Copy the records below word for word, from the line with "Click the scrollbar down arrow" up to and including the line with "click(52, 212)". Give only those lines.

-- START OF The data --

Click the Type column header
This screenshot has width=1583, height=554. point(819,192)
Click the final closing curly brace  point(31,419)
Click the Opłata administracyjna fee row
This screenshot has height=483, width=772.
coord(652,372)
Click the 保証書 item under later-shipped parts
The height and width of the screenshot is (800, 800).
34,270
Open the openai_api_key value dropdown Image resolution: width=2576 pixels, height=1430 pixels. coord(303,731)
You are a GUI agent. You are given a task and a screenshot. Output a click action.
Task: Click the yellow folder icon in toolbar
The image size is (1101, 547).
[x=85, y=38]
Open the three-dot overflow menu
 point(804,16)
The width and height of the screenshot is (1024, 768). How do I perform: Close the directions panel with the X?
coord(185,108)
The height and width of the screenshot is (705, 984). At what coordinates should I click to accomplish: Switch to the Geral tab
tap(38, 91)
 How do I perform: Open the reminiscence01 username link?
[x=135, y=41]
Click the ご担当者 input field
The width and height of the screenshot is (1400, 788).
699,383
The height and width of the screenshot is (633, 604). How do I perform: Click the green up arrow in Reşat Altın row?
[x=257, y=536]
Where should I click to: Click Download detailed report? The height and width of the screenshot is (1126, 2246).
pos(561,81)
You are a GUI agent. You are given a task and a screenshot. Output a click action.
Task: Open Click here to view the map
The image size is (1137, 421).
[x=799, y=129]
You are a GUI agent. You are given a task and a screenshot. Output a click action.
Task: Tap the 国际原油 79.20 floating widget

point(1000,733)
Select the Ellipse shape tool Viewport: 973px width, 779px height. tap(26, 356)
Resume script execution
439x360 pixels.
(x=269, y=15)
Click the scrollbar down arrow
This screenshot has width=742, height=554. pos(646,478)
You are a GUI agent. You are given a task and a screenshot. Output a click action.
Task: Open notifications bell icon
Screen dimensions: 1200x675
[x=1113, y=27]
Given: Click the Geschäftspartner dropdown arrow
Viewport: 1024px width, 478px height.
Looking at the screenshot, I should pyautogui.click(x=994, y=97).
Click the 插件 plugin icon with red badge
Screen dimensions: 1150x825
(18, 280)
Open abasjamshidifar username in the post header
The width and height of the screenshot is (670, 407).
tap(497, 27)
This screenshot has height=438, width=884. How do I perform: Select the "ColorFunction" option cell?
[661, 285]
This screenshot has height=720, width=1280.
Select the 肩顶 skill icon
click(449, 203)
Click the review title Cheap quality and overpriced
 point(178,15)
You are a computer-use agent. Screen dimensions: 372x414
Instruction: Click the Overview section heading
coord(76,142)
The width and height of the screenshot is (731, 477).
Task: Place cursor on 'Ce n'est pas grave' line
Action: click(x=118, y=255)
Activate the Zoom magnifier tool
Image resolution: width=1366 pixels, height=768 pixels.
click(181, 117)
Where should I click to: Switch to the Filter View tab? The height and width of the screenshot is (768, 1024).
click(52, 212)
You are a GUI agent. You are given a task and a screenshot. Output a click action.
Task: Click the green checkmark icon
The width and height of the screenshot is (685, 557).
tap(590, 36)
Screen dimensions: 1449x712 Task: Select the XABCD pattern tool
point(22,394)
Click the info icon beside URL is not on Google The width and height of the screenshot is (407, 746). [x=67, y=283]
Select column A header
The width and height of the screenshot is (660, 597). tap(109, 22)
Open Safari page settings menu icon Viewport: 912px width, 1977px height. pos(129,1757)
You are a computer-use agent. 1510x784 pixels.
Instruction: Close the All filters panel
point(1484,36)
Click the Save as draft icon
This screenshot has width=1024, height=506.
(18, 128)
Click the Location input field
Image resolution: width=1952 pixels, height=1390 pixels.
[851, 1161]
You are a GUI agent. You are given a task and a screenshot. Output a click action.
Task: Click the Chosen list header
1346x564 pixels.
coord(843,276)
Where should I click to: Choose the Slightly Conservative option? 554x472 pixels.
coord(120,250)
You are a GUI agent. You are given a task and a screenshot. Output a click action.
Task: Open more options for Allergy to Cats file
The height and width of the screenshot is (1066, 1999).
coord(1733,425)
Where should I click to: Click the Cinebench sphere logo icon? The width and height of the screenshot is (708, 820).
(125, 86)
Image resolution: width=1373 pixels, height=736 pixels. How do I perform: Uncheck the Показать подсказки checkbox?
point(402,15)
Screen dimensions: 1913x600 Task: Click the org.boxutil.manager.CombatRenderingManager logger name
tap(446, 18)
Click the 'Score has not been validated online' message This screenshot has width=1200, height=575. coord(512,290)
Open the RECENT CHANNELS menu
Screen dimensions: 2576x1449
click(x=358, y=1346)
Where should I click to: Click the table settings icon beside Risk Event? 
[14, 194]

-- END OF The data --

• **Right answer**:
Click the scrollbar down arrow
This screenshot has width=742, height=554. pos(646,478)
You are a GUI agent. You are given a task and a screenshot. Output a click action.
Task: Open notifications bell icon
Screen dimensions: 1200x675
[x=1113, y=27]
Given: Click the Geschäftspartner dropdown arrow
Viewport: 1024px width, 478px height.
Looking at the screenshot, I should pyautogui.click(x=994, y=97).
Click the 插件 plugin icon with red badge
Screen dimensions: 1150x825
(18, 280)
Open abasjamshidifar username in the post header
The width and height of the screenshot is (670, 407).
tap(497, 27)
This screenshot has height=438, width=884. How do I perform: Select the "ColorFunction" option cell?
[661, 285]
This screenshot has height=720, width=1280.
Select the 肩顶 skill icon
click(449, 203)
Click the review title Cheap quality and overpriced
 point(178,15)
You are a computer-use agent. Screen dimensions: 372x414
Instruction: Click the Overview section heading
coord(76,142)
The width and height of the screenshot is (731, 477).
Task: Place cursor on 'Ce n'est pas grave' line
Action: click(x=118, y=255)
Activate the Zoom magnifier tool
Image resolution: width=1366 pixels, height=768 pixels.
click(181, 117)
Where should I click to: Switch to the Filter View tab? The height and width of the screenshot is (768, 1024).
click(52, 212)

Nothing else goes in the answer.